Under Democrats, U.S. diplomacy is returning to appeasement, negotiations that unfold when one side won’t fight.  With war off the table, the appeasing diplomats simply try to craft a document that looks like “compromise.” But in truth, if only one side is willing to consider war, the “compromises” that result--North Korea (1995, 2007), Syria (2013)--leave the aggressor with what they want.

Such is the likely outcome of our one-sided negotiations with Iran. Michael Hirsh in the National Journal and others are already comparing Saturday’s Iran agreement to Richard Nixon’s famous 1971 opening to China, complete with a Nixon-Mao handshake photo:
the rapprochement between Washington and Tehran . . .could open new doors to the resolution of long-festering conflicts that have left the two countries on the opposite side of bloody divides in Iraq, Syria, Lebanon and even the Israeli-Palestinian issue, altering the strategic landscape in a way not seen, perhaps, since President Nixon blindsided the Soviets by making friends with Communist China at the height of the Cold War.
The differences are so striking. China in 1971 respected American power, and wanted the U.S. to help counter Beijing’s unfriendly Soviet neighbor to the north. Negotiations involved two parties willing to war. Negotiations were aimed at a common adversary.

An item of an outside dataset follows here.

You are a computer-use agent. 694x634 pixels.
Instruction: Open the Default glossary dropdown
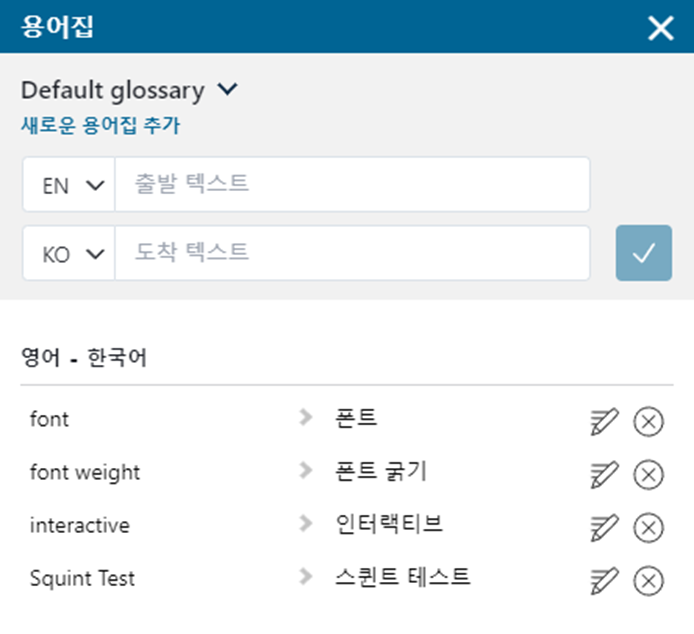point(129,90)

The Obama administration, ostensibly opposed to a nuclear Iran, is by contrast negotiating away its sanctions leverage over Iran, appeasing Tehran by allowing Iran to re-enter international trade without giving up its nuclear ambitions. And who does Hirsh identify as the common “foe” that brings Iran and the U.S. together, the way opposition to the Soviet Union brought the U.S. and China together? Says Hirsh, astonishingly, “Israel and Saudi Arabia, hitherto America's two closest allies in the region”!

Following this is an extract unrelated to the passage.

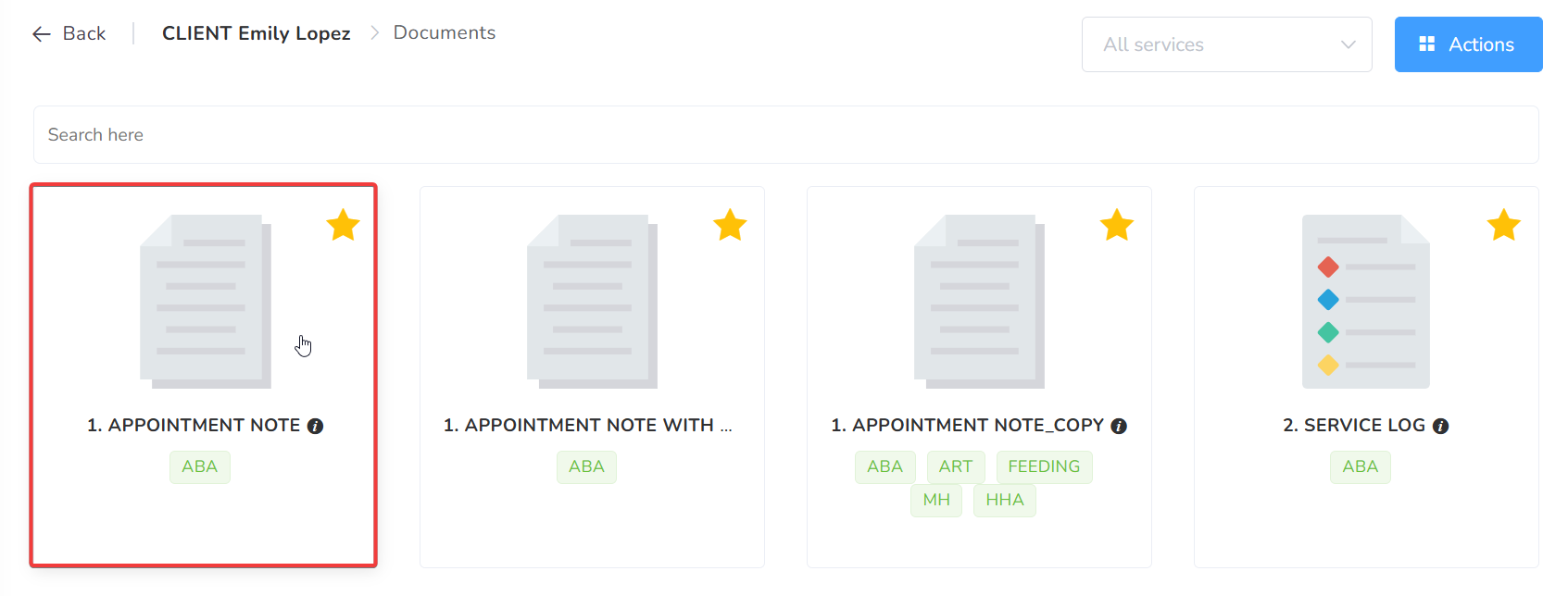Viewport: 1568px width, 596px height.
Task: Open the Service Log document thumbnail
Action: [x=1365, y=302]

Come again? We are uniting with adversary Iran against our two best allies in the Middle East? For what possible end? How does Iran’s gain at the expense of Israel and Saudi Arabia in any way advance world peace? Or in any possible way U.S. interests? The way Chamberlain caving to Hitler at Munich advanced Britain’s interests (“Peace for our time”)?

Appeasement doesn’t work. And “peace through strength”--a willingness to use force against those who understand only force--is the two-millennia-old true path to peace.

2 comments:

Derek said...

Hi Dad,

Yes, obviously "willingness to use force", aka war, is the only true path to peace. It worked so well in Afghanistan and Iraq, clearly we should be trying the same approach in Iran.

On the 50th anniversary of his death, may I recommend instead an amazing and eye-opening - even 50 years later - speech by your idol JFK.

As to the wisdom of the Iran agreement, I would say only, time will tell. If the Iranians indeed dilute all enriched nuclear fuel and cease further enrichment efforts, this will prevent them from making a nuclear weapon, which - I think we can all agree here - is the goal, yes?

Aloha,
Derek

Galen Fox said...

Thank you for your comment.

1. Obama's withdrawals from both Iraq (total, complete) and Afghanistan (date certain, announced well in advance) threaten all that our sacrifices in both countries have achieved. I concede the American people have no stomach for war, a real problem for democracies.

2. "With malice toward none, with charity for all." Be magnanimous in victory. JFK's "peace through strength" won the Cuban Missile Crisis for the U.S. I'm shocked that the "American Experience" JFK coverage of the event failed to point out that the U.S. had a 5x to 10x missile superiority over the USSR in 1962, a gap that Khrushchev's reckless action attempted to close. Having won, JFK could move on in 1963 to proposing arms control at AU.

3.The link to the Wall Street Journal in my post contains an explanation of how easy it is for Iran to reverse its dilution efforts and build a bomb. We gave up a lot for nothing.